- [Your objective]: Collect each line of the records below that contains the string "width". Case counts.

Item coordinate data

- - -

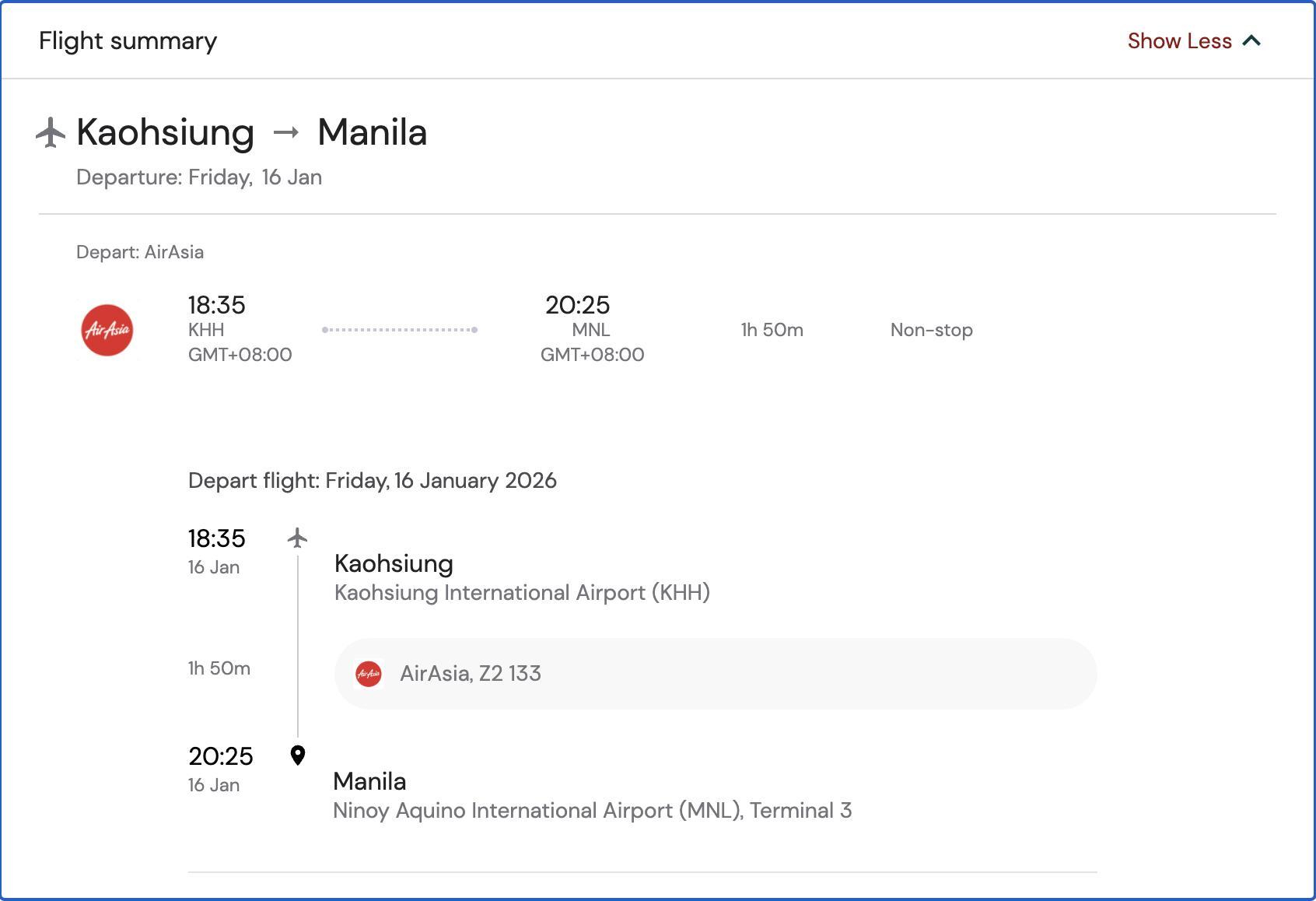
Task: Click the 1h 50m duration in summary row
Action: pos(772,330)
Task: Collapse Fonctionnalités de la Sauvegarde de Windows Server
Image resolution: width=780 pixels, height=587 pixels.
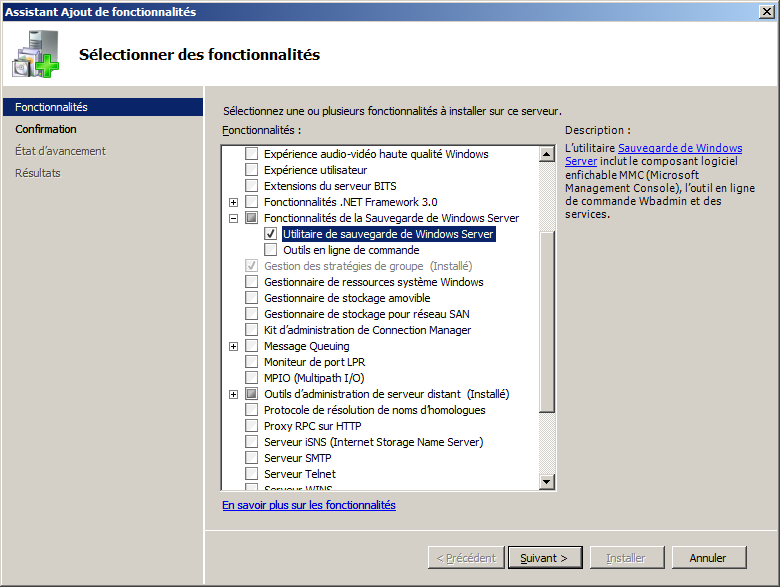Action: (x=234, y=218)
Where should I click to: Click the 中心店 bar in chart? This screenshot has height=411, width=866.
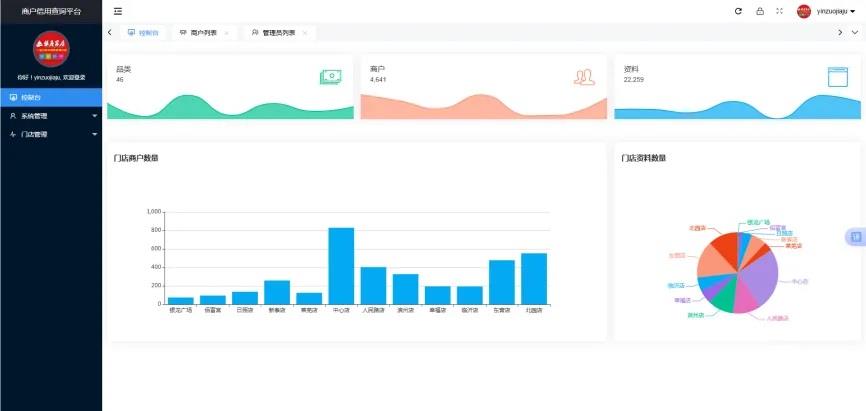pos(341,265)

- - -

- [Response below]:
Image resolution: width=780 pixels, height=587 pixels.
Where should I click to: Click the 中心店 bar in chart? This screenshot has height=411, width=866.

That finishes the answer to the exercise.